• BRIEF
Only lines holding the string "computer" are wanted; copy each one from the material.
___ RECORDS SUPPLIED
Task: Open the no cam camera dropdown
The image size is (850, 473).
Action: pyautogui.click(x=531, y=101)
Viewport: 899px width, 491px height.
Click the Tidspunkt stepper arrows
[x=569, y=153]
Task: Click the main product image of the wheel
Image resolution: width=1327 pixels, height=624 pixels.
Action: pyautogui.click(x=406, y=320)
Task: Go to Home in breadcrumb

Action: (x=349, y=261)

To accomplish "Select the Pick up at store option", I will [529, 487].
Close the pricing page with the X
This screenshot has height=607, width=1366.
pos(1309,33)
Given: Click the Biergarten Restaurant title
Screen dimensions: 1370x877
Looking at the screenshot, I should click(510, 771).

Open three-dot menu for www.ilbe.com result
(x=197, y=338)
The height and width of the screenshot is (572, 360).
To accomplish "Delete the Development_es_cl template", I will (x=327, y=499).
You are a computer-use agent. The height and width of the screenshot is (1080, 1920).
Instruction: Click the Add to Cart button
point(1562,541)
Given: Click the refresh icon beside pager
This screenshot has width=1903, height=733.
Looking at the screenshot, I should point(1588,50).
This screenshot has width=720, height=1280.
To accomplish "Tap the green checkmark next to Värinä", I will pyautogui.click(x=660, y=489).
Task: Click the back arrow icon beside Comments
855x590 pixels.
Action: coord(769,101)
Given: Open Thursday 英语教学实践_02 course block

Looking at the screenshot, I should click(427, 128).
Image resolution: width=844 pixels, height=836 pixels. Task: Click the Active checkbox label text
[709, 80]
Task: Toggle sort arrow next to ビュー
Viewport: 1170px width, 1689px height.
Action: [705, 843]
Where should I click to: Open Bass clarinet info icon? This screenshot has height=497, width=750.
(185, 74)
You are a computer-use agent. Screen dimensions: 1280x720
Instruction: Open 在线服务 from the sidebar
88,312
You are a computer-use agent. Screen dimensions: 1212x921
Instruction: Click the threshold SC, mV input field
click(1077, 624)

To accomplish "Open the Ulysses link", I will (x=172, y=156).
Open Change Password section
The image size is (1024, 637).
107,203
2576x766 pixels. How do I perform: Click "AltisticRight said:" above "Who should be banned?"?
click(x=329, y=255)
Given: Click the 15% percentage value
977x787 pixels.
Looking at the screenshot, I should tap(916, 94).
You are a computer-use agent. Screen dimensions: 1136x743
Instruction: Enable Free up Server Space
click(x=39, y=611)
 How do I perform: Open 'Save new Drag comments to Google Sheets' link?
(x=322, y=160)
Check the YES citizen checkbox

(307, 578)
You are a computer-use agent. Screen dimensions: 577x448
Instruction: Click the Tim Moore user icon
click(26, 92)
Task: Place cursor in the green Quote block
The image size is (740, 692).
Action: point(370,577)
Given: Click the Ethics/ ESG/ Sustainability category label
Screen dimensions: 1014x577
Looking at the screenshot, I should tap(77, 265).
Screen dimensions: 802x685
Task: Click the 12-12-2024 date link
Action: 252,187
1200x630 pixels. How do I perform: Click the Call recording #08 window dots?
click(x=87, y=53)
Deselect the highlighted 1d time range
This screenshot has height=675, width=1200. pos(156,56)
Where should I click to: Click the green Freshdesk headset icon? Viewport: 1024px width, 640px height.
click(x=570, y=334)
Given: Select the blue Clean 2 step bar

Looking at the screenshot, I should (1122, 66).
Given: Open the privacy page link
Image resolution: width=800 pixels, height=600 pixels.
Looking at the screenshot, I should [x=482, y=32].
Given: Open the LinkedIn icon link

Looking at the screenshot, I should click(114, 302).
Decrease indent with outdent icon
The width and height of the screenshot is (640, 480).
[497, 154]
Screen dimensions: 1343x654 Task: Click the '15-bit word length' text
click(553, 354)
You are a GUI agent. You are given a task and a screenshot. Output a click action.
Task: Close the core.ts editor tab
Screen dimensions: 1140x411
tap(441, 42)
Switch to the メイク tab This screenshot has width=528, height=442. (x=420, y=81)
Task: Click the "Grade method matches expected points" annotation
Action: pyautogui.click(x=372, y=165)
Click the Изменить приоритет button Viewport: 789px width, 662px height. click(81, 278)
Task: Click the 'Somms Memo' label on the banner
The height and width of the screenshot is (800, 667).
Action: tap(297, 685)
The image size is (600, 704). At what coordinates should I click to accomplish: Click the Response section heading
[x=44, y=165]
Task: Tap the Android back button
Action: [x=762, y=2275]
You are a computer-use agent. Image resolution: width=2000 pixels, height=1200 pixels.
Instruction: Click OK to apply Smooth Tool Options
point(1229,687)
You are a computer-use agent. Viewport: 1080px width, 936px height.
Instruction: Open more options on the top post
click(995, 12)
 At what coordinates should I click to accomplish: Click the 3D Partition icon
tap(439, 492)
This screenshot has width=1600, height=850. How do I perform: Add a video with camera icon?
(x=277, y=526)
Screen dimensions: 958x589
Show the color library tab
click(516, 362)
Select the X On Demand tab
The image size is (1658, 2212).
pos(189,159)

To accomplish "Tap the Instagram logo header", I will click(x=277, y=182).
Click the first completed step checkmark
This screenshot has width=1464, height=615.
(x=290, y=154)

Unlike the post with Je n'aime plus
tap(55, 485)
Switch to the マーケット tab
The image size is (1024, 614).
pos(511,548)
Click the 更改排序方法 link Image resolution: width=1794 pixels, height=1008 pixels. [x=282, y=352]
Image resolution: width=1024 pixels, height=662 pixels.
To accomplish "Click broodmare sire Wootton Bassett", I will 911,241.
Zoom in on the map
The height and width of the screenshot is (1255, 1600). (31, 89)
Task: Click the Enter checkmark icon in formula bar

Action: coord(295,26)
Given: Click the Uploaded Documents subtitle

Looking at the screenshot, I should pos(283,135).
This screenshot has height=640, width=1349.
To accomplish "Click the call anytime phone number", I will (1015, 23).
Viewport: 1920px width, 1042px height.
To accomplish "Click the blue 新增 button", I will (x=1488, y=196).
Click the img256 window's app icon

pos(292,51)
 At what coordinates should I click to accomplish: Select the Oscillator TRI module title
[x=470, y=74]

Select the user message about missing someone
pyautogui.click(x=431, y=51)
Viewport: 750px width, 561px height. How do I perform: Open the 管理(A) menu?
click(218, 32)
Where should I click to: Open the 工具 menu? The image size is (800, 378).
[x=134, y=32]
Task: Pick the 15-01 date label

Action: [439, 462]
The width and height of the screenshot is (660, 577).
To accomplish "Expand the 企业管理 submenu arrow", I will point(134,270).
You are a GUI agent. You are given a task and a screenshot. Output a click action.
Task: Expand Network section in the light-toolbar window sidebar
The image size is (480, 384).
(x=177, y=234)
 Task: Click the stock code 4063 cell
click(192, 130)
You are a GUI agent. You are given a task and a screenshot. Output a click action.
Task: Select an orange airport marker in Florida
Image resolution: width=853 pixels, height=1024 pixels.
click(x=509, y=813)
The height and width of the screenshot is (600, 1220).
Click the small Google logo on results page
______
• RESULT OF THE TASK
You are a computer-use agent. The height and width of the screenshot is (1080, 1920).
You are a computer-use agent. Screen dimensions: 1280x720
You are a computer-use agent. Screen dimensions: 1212x921
You are a computer-use agent. Screen dimensions: 1136x743
You are a computer-use agent. Screen dimensions: 577x448
You are a computer-use agent. Image resolution: width=2000 pixels, height=1200 pixels.
You are a computer-use agent. Viewport: 1080px width, 936px height.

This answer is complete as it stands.